Groups clean up Hinkson Creek
Volunteers picked up an estimated one ton of trash Saturday.
Oct. 19, 2010
Sustain Mizzou pitched in to clean up Hinkson Creek on Saturday as part of the seventh annual Hinkson Clean Sweep.
Other MU student organizations and city volunteers lent a hand to remove litter and restore the creek to its natural appearance. Eighteen streams feed into Hinkson Creek, each of which contribute to the accumulation of litter.
“We try to educate the public and get the word out there,” said Mike Heimos, stormwater educator for the City of Columbia Public Works Department.
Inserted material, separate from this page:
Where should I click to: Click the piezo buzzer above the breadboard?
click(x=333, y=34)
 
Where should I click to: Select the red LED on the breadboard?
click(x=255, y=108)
The event was co-sponsored by the Public Works Department, Sierra Club, Boone County, Columbia Parks and Recreation, MU, Missouri Stream Team, Missouri Department of Natural Resources and Firestone Complete Auto Care, among others.
“The thing that is so amazing is that all these organizations come and work together,” Heimos said.
Sustain Mizzou is a chapter of the Missouri Stream Team and usually holds their own clean ups a couple times each year.
Missouri Stream Team members can take classes supplementing activities they can do on the creek. A couple members of Sustain Mizzou have taken an intro class about macro and vertebrate sampling, and are able to identify the health condition of the stream, in addition to cleaning it up.
Sustain Mizzou’s site was at the Hinkson Recreation Center off of Mick Deaver Drive.
“This is basically our backyard,” Project Leader Ross Obernuefemann said.
This site is an especially litter-prone area because it is a flood-plain, allowing for easy movement of trash when water levels rise, Oberneufemann said.
Similar to what happened at other work sites, Sustain Mizzou trenched through frigid water and mud, picking up broken bottles and cans, digging up tires and pulling trash out of entwined roots.
“I would be picking up trash anyways, I just can’t walk by it,” Obernuefemann said.
Sustain Mizzou collected more than six large bags of trash, six tires and other unidentifiable metal objects in two hours.
Sustain Mizzou member Julie Zender said it’s a good excuse to get out in the woods.
“It’s a small thing, but you feel good after,” she said
Alpha Phi Omega, another student organization, also participated in the event. Alpha Phi Omega has been volunteering for more highway and stream clean ups because the events give members more opportunity to get involved.
“I love doing stuff when you can see an immediate physical difference,” Alpha Phi Omega member Daniel Burke-Aguero said.
A barbecue was held afterwards at Firestone for Clean Sweep volunteers. Firestone contributed to the Clean Sweep effort by collecting and disposing of any tires found during the event.
Sierra Club Water Sentinels Director Scott Dye said he estimated one ton of garbage was collected Saturday.
Heimos said the sad part is he could take a whole new group of people to the same areas tomorrow and recover the same amount of trash.
Heimos said volunteers were able to see the effects of littering and realize how much it really adds up.
“It’s easier to just throw it out in the first place,” he said.